So let’s get the obvious stuff out of the way, namely Shane Savage. In Lonie’s absence he did his best Schneider impression and frittered away a chance to put us up by 10 points well into time-on, and then put us in front by five points with 14 seconds left from close range – this depressingly St Kilda-like repeat offending, eerily similar to Schneider’s efforts late in Round 5 against the Bombers.

The difference was, it was Savage that was responsible for the already infamous Stevie J tackle as the latter was waltzing into an open goal, headchecked to the left but gave nothing to the right sideview. Was he changing to the left? He could afford himself a smile as he got up afterwards though, because he’s played in three premierships, and one of them was against us. And what did he do just a couple of minutes after that? He snapped a brilliant goal on his left from the pocket. (He also kicked a goal from the just on the goal line in the third quarter into the goal umpire’s face.)
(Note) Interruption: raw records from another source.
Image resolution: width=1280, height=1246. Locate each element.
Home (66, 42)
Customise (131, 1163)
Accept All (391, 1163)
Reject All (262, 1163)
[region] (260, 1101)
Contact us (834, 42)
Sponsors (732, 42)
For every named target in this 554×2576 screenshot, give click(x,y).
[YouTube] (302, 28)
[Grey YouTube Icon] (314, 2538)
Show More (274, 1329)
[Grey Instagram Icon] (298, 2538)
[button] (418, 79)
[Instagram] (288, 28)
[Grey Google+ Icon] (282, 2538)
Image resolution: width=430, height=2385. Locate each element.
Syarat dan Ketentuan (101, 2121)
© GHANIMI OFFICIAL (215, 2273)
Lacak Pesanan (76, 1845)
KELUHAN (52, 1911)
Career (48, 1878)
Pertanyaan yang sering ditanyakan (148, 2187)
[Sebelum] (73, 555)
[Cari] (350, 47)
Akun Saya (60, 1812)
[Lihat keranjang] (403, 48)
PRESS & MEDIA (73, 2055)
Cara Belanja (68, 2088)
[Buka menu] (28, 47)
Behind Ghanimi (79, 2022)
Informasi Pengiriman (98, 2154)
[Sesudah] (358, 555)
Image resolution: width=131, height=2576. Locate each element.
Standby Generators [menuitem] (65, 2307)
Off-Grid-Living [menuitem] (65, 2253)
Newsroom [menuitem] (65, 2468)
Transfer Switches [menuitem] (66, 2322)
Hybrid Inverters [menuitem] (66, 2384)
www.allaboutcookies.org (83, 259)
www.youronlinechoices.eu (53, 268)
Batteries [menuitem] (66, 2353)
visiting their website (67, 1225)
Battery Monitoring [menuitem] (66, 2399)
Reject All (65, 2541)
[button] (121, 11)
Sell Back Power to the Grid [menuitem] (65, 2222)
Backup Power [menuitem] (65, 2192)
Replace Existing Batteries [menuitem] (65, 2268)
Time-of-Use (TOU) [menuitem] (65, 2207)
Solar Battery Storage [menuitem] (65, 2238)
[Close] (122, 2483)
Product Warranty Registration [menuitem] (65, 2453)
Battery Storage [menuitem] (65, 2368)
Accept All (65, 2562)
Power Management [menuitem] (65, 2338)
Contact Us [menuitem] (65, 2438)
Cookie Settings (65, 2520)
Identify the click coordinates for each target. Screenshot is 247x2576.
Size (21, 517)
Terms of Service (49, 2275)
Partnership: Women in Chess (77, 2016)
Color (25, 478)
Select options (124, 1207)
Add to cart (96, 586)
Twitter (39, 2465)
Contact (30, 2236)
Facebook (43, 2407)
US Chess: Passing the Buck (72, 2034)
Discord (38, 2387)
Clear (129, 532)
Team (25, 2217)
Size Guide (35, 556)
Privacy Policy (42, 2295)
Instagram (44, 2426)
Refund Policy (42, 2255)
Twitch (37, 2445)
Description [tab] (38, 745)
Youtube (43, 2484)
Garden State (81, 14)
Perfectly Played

The Cats I feel have flown under the radar as a difficult team for us historically (I’m talking beyond the last 10-15 years). Until perhaps the early 90s signalled the earliest of a changing club at Moorabbin, it was the VFL overall win-loss records we had against teams like Carlton, Collingwood and Essendon that demonstrated everyone liked to comprehensively beat up on us.

Even that 1991 tilt ended with a seven-point loss to the Cats, and in the 95th season marked just the second time we had ever played them in a final. Appropriately last night finished at 97-97. Thanks to Wayne Carey and Ken McIntyre’s final 8 system for clowns, it’s been lost to history that in 1997 it was only percentage that separated ourselves at the top of the ladder from Geelong, and they had beaten us comfortably at the Cattery during the year.

Not much needs to be said about the rivalry of the aughts between the two clubs, other than to say last night was the first St Kilda home match against the Cats at Etihad Stadium since Round 14, 2009, when the two teams ran out onto the ground each at 13-0. Scores were level until Michael Gardiner’s huge mark and goal with just over a minute left, but in the Grand Final it would be one goal the difference the other way when the siren sounded (and before Max Rooke added further icing). For a few minutes early in time-on in the second quarter last night the scoreboard showed 7.7 to 7.1, the half-time score of 2009 decider.

The Saints actually beat the Cats twice in 2010, and the Qualifying Final was the first time the Saints had beaten them in a final. Motlop’s disallowed goal was in a remarkably similar spot and at a crucial time compared with that of Ling’s in the final minute of that match, after Mooney had landed in Gwilt’s back. Which brings us into the umpiring decisions that both sides will feel cruelled them. Chris Scott was whinging about the Motlop decision but conveniently neglected to mention Gregson running a casual 100 metres over the mark when Mav had the ball just outside 50 in the last minute. Then you can say well, lucky the siren went with J Murdoch running towards goal to signal three-quarter time. But then, Sav should have kicked those goals late. But he did save that goal – one great moment in one his better games – as Stevie J was walking in. Although maybe Newnes and Ross didn’t kick their shots earlier whilst their defenders Taylor and Mackie did. And you could also talk about Jack Steven’s involvement in a couple of chains that led to Geelong kicking goals. Or Luke Dunstan just totally not kicking the ball on the goal line.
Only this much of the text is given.